Eram quase 5h do dia 7 de novembro de 1981, quando um comboio formado por quatro ônibus e cinco caminhões que traziam as primeiras famílias de colonos da Encruzilhada Natalino (RS) para ocupar as terras do Assentamento Especial Lucas do Rio Verde. Foram mais de 70 horas de viagem desde Sarandi, no Rio Grande do Sul, até chegar ao local da “terra prometida”

Matéria publicada, na época, pelo Jornal do Brasil, narra que a chegada foi “nervosa”, pois os homens queriam ver logo onde ficavam as terras que iriam ocupar, enquanto as mulheres, muitas com filhos pequenos no colo, se viram tomadas pela tristeza ao se depararem com o acampamento de lonas preparado pelo Exército Brasileiro para abrigar as famílias enquanto era feita a distribuição dos lotes que caberia a cada uma.

“Aqui não tinha nada”, contou o pioneiro Auri Bueno em entrevista concedida ao Folha Verde em julho de 2013. “O começo foi muito difícil”, relatou Nilça Bueno ao lembrar que foram a fé, a união e a convivência familiar que deram suporte às famílias para que conseguissem superar as adversidades. Auri lembrou que ele andava mais de 25 quilômetros, a pé, de suas terras até a BR-163 para pegar ônibus ou conseguir carona para se deslocar a Diamantino em busca de serviços de banco, mercado, farmácia, telefone.

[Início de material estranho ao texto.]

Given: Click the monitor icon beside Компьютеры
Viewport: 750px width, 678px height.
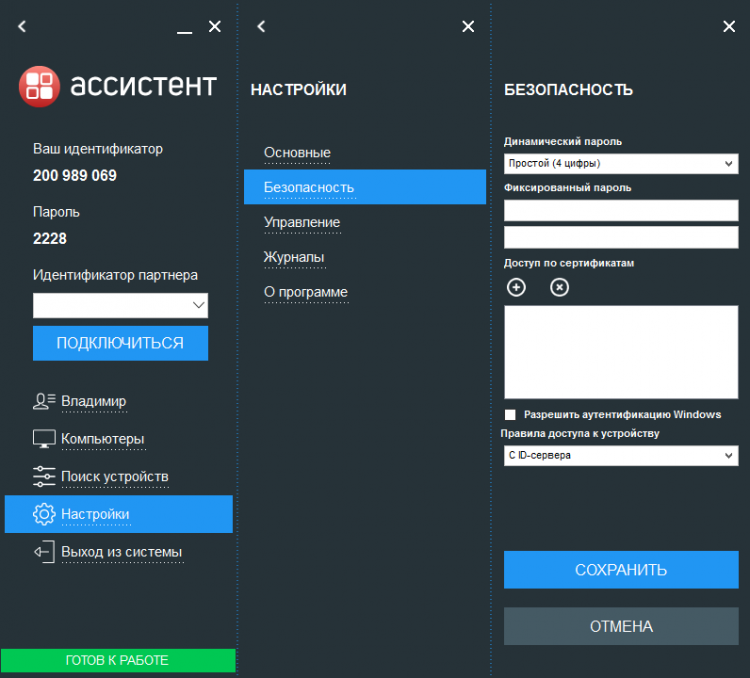Looking at the screenshot, I should 43,439.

A história dos pioneiros de Lucas do Rio Verde é de superação e merece sempre ser lembrada e reverenciada. E antes de novembro de 2025 acabe, o Folha Verde faz este registro para lembrar que se hoje temos uma cidade que é referência no estado e no país, deve-se ao trabalho, espírito empreendedor e cooperação que moveram as primeiras famílias, inspirando as centenas e milhares que chegaram depois e, sempre com fé, trabalho e envolvimento coletivo, transformaram um assentamento no município próspero que tanto nos orgulha.